§ Your assignment
Copy out the review comment below on adding a return type hint to _make_run, word for word and in full.

§ Text
* * *

Add a return type hint to _make_run.

Please annotate the helper return type so all functions in this module are fully typed.

🔧 Suggested fix

-def _make_run():
+def _make_run() -> Any:
     return make_benchmark_run(
         model_names=["test-model"],
         endpoint_type=EndpointType.COMPLETIONS,
         streaming=False,
         accuracy={"benchmark": AccuracyBenchmarkType.HELLASWAG},
     )

As per coding guidelines: `**/*.py`: “Type hints on ALL functions (params and return)”.

🤖 Prompt for AI Agents

Verify each finding against current code. Fix only still-valid issues, skip the
rest with a brief reason, keep changes minimal, and validate.

In `@tests/unit/accuracy/test_hellaswag_benchmark.py` around lines 51 - 57, The
helper function _make_run lacks a return type annotation; add a precise return
type hint that matches the value returned by calling make_benchmark_run (e.g.,
the BenchmarkRun or equivalent type used across tests) so the signature reads
something like def _make_run() -> BenchmarkRun:, ensuring imports or forward
references for that type are added if necessary; reference _make_run,
make_benchmark_run, EndpointType and AccuracyBenchmarkType to locate the code.

* * *

§ Stored data
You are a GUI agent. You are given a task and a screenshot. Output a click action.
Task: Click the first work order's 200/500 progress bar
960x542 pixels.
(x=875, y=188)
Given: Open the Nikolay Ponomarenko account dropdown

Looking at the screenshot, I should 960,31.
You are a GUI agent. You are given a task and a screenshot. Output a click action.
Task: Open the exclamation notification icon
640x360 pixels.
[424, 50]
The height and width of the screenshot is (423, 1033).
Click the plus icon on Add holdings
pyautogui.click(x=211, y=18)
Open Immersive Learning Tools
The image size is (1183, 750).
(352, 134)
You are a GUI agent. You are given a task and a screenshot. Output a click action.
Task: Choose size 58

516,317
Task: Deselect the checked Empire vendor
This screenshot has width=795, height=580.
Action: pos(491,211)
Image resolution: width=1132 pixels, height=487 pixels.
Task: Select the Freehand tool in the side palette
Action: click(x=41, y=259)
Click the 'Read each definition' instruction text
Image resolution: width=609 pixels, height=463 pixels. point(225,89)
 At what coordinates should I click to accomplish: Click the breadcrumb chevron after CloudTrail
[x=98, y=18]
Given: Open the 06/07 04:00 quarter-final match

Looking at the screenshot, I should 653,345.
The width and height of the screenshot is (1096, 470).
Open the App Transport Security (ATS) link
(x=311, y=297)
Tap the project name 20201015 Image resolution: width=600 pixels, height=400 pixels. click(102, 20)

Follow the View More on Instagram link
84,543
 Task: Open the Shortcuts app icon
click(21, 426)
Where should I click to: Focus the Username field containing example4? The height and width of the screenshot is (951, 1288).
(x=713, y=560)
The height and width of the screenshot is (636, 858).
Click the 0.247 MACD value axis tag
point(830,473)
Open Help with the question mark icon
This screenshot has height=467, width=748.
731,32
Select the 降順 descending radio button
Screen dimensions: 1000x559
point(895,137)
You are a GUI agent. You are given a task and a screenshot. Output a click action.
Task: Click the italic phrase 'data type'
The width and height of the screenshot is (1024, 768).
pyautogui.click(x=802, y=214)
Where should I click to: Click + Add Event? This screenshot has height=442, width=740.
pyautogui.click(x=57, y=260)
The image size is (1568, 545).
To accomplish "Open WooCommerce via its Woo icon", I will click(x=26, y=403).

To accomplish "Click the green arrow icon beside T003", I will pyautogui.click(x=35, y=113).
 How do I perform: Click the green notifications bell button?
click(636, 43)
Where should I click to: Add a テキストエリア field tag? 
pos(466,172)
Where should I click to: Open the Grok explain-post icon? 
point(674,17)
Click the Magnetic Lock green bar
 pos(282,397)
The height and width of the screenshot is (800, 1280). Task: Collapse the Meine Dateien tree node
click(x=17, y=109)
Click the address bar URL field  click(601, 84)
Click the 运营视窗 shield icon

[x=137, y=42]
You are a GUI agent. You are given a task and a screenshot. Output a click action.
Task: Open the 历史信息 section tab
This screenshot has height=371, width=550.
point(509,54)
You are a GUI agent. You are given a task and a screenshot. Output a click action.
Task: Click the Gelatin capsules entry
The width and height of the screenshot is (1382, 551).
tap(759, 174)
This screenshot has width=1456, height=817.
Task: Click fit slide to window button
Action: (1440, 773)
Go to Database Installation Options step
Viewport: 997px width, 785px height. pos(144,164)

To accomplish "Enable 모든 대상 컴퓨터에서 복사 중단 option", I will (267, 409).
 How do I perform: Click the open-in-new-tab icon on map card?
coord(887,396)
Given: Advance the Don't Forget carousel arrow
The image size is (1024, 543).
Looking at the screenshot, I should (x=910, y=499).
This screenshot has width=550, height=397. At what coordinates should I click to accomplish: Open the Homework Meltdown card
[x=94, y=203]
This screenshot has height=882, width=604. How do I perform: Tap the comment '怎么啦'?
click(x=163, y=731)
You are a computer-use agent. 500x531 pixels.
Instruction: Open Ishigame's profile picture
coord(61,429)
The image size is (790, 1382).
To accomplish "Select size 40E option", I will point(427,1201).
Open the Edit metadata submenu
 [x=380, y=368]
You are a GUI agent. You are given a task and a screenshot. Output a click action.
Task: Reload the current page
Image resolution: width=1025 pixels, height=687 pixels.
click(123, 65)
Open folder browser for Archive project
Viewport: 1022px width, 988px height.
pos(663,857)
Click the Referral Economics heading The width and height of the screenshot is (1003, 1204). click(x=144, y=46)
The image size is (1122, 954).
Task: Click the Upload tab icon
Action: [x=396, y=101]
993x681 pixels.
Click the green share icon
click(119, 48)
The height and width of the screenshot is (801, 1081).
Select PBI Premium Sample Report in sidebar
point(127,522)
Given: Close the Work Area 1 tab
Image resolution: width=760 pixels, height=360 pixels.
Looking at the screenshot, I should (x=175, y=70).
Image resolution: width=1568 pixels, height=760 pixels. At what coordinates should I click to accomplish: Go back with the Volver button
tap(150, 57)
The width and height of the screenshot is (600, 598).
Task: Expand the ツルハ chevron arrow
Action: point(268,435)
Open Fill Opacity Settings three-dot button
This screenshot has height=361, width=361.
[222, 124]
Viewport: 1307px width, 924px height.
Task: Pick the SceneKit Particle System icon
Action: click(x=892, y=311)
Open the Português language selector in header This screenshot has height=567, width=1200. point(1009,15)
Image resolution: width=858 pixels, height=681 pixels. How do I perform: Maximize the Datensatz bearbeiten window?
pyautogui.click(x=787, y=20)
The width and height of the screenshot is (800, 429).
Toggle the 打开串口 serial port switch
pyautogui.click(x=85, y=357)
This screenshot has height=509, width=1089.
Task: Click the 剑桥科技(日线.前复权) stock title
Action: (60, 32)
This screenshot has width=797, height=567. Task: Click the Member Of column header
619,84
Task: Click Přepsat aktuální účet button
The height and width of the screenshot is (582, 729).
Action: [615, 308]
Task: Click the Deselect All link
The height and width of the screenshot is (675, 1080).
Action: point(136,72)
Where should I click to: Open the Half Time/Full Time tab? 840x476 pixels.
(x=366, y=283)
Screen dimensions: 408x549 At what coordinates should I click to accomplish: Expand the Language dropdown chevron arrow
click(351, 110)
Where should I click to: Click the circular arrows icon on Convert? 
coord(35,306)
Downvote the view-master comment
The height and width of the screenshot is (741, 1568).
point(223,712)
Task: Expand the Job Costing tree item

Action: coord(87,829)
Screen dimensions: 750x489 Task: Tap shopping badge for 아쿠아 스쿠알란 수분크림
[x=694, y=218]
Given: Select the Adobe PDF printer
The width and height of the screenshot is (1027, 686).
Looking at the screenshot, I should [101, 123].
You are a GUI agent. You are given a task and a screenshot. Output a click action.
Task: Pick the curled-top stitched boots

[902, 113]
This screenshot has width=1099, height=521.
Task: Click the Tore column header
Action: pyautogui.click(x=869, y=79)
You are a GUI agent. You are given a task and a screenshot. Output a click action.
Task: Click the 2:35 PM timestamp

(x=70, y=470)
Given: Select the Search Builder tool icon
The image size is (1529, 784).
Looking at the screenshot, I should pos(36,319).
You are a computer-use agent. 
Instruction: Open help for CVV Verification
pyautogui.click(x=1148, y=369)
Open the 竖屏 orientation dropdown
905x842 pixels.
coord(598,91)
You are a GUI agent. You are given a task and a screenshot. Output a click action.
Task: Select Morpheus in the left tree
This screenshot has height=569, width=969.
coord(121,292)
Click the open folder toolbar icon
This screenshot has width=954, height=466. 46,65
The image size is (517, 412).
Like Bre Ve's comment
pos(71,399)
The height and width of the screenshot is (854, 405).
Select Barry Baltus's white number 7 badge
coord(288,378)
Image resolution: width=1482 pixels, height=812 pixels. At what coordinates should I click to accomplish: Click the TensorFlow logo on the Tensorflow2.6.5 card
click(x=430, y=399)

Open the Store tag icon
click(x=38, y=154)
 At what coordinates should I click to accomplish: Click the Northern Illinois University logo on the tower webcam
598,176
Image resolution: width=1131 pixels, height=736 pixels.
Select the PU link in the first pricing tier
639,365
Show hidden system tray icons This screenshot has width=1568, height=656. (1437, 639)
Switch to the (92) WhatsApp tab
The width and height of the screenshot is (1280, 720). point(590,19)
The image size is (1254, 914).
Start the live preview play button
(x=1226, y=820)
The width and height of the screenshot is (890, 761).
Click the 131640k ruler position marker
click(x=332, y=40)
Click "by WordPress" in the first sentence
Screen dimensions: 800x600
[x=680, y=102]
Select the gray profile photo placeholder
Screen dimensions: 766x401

* * *

§ Your solution
Add a return type hint to _make_run.

Please annotate the helper return type so all functions in this module are fully typed.

🔧 Suggested fix

-def _make_run():
+def _make_run() -> Any:
     return make_benchmark_run(
         model_names=["test-model"],
         endpoint_type=EndpointType.COMPLETIONS,
         streaming=False,
         accuracy={"benchmark": AccuracyBenchmarkType.HELLASWAG},
     )

As per coding guidelines: `**/*.py`: “Type hints on ALL functions (params and return)”.

🤖 Prompt for AI Agents

Verify each finding against current code. Fix only still-valid issues, skip the
rest with a brief reason, keep changes minimal, and validate.

In `@tests/unit/accuracy/test_hellaswag_benchmark.py` around lines 51 - 57, The
helper function _make_run lacks a return type annotation; add a precise return
type hint that matches the value returned by calling make_benchmark_run (e.g.,
the BenchmarkRun or equivalent type used across tests) so the signature reads
something like def _make_run() -> BenchmarkRun:, ensuring imports or forward
references for that type are added if necessary; reference _make_run,
make_benchmark_run, EndpointType and AccuracyBenchmarkType to locate the code.